So what about the "mutual" in "mutual referral deal?" According to Sarah Williams, Chronicle's executive director of business development (quoted in the article), the program will provide "an opportunity for writers to test their product in a digital marketplace where success might bring them back to us." Note the use of "might." Even if she's serious, the resemblance to Edit Ink is again uncanny. Agents and publishers who made Edit Ink referrals promised to reconsider manuscripts once they were edited--which of course increased writers' motivation to buy Edit Ink's services (in most cases, the promise was a lie). Also, not for nothin', but haven't we gotten past the whole farm team thing? I thought that idea died back around the turn of the century, when Random House acquired a stake in Xlibris.

And speaking of Xlibris...some of you may remember the trouble it got into a few years ago, when it contacted agents and editors with an offer of a 10% kickback for each rejected author who purchased Xlibris's services ("Now find out how your slush pile can actually become a source of revenue," the letter said). Uproar ensued (back then, the Edit Ink scandal was fresher in people's minds), Xlibris hastily backtracked, and the program got the kibosh.

Chronicle, Chronicle. You've got a great publishing program--in fact, you published one of my very favorite books of the past few years. I'm really disappointed in you.

September 18, 2007

Victoria Strauss -- Author Reality Show Meets Actual Reality

Remember Book Millionaire, the first-ever author reality show? I blogged about it back in April 2006. The brainchild of Lori Prokop, vanity publisher and purveyor of get-rich-quick schemes, the show was supposedly going to feature authors duking it out on national TV for the title of "America's next Book Millionaire and best selling author." Ms. Prokop got as far as persuading a bunch of people to send in video auditions for the show; these were posted on the Book Millionaire website over a period of 10 weeks in April and May 2006. Then...silence.

Thanks to a tip from Lee Goldberg of A Writer's Life, I've learned that Book Millionaire is in fact not dead...it has only been wounded, by eeeeeevil bloggers "who are allegedly blogging false, inaccurate information" not just about Ms. Prokop and Book Millionaire, but about "100+ companies and projects in the publishing industry." (In case you haven't guessed, this blog cabal includes me, Lee, a bunch of other skeptical folks, and the Museum of Hoaxes).

At first, writes Lori on the Book Millionaire website, I was very angry and wanted to punish the people for what I saw as attacks. But something deep inside of me looked around at our world and decided we didn’t need anymore [sic] thought forms of anger, hate or violence. Our world is at a critical point, we are either going to make it has [sic] a human race...or not.
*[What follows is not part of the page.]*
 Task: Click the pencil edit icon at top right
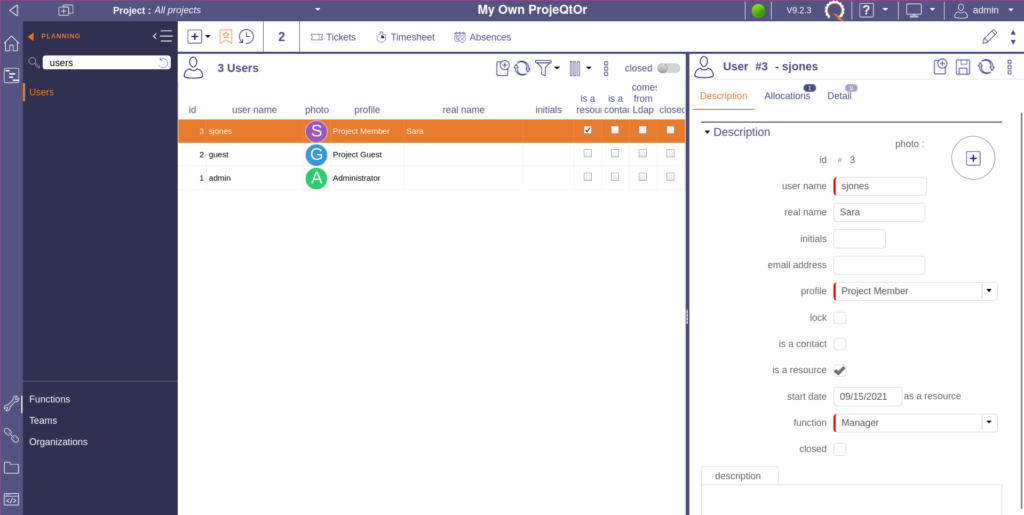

To illustrate her point, Lori provides links to a number of articles with titles such as "Rudeness, Threats Make the Web a Cruel World" and "Battling Abusive Blog Comments" (I know a thing or two about that). She then continues:

It took some time for me to make my choice that instead of attacking or retaliating for what I perceived as false, misguided actions of others, I decided to find a spiritual understanding and develop a spiritual action plan. It’s my desire that this experience helps me spiritually grow as an individual and leader.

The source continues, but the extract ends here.